With these priorities and areas of focus in place, Moll expanded on the potential long-term impact of the crisis for a European research-based pharmaceutical industry which has struggled to compete with those of the USA and Asia-Pacific in recent years. “Features of the crisis have been the speed of response by our industry together with an unprecedented level of partnership and collaboration in tackling the pandemic. These are areas that I hope we can take from the crisis and help to define action and relationships in the future,” she states.
“The crisis has underlined the need for a research ecosystem that can respond to global health threats. Medical innovation, through the development of treatments and ultimately a vaccine, is the only way out from under the shadow of the coronavirus. In Europe, building that research ecosystem means having the skills, collaborative vehicles, health-data infrastructure, regulatory and IP frameworks that can facilitate the kind of response needed for this pandemic, future outbreaks and our existing health challenges. It means working with the EU Commission and Member States to ensure that the EU pharmaceutical strategy can help drive Europe’s health resilience, build our research ecosystem, facilitate access to innovative medicines, and drive our economic recovery.”

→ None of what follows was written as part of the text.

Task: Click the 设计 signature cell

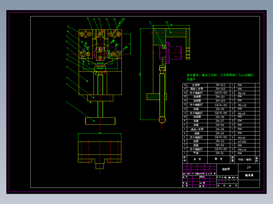Action: click(185, 177)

Moll continues, “The crisis has led to a focus on health resilience which could have implications for how we manage our supply chain and source APIs. We need to ensure that we continue to have a global view. Europe’s innovative pharmaceutical industry already has a strong in-built resilience with 76 percent of the active pharmaceutical ingredients (APIs) used in the manufacture of innovative medicines in Europe now being sourced in the EU with a further 11 percent coming from the US.”

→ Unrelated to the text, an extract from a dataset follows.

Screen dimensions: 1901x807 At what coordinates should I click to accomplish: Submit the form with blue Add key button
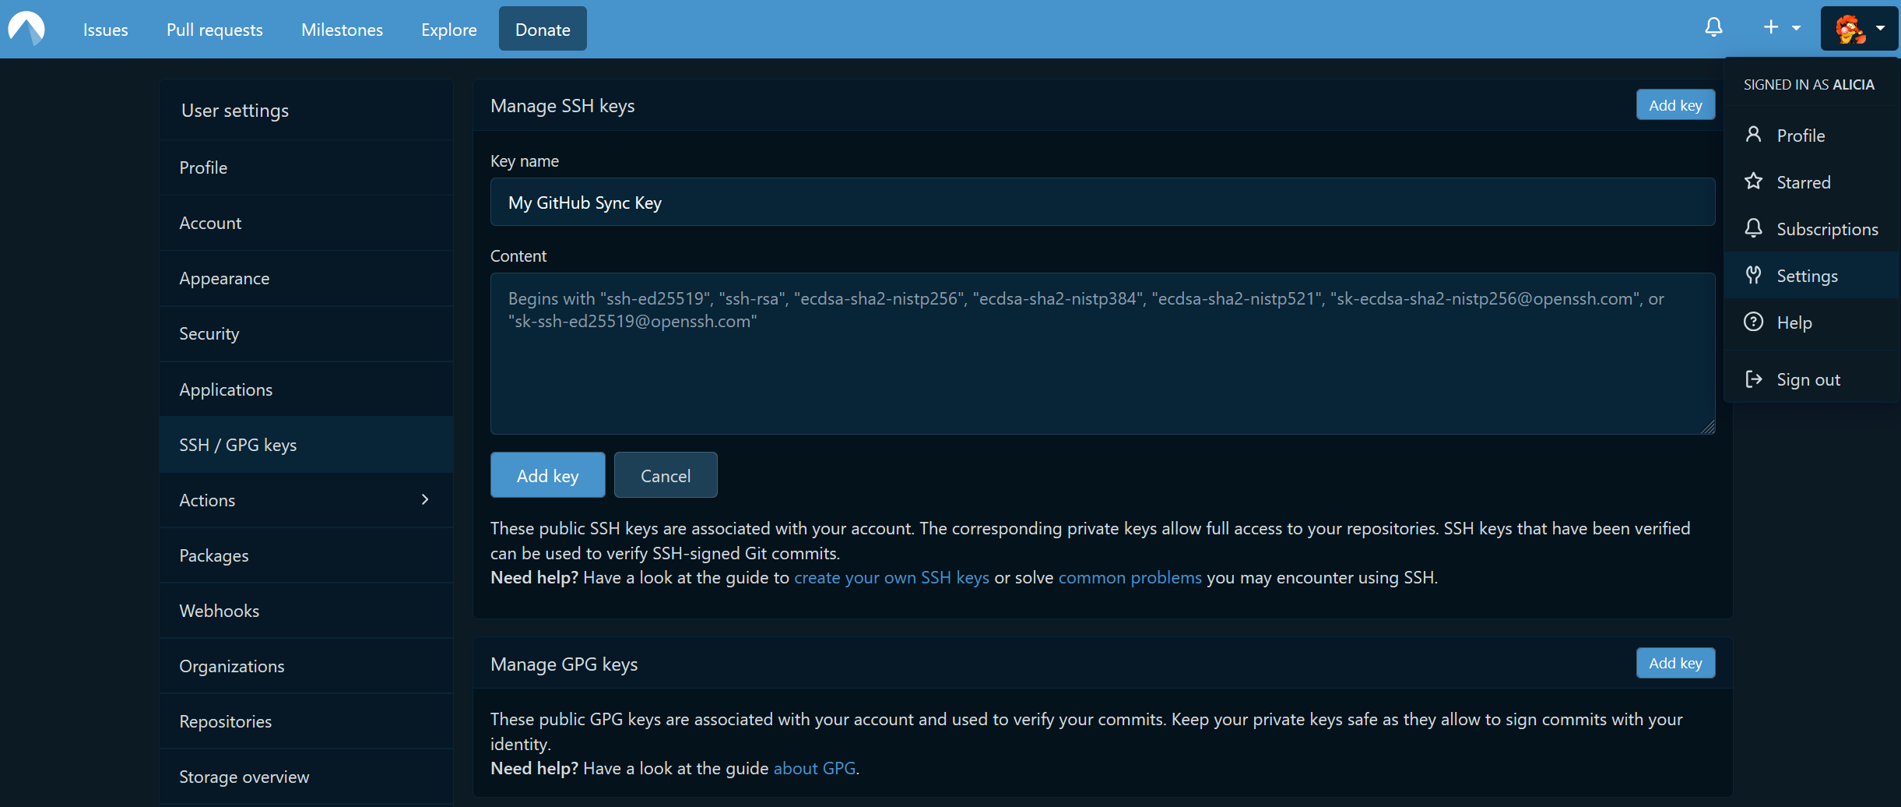pyautogui.click(x=547, y=475)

She concludes, “The scale and extent of the COVID-19 crisis has instigated some new ways of looking at regulatory issues to facilitate the rapid analysis of potential new treatments and vaccines as well as addressing issues caused by the crisis such as supply bottlenecks and the continuity of clinical trials. As a regulatory community, we need to explore together what lessons can be learned from the new approaches necessitated by the crisis that can have a positive impact going forward. Simplifying procedures, looking at how we regulate complex clinical trial designs, drug-device combinations, the use of real-world evidence and creating a more dynamic, iterative process can all benefit patients and the innovation ecosystem”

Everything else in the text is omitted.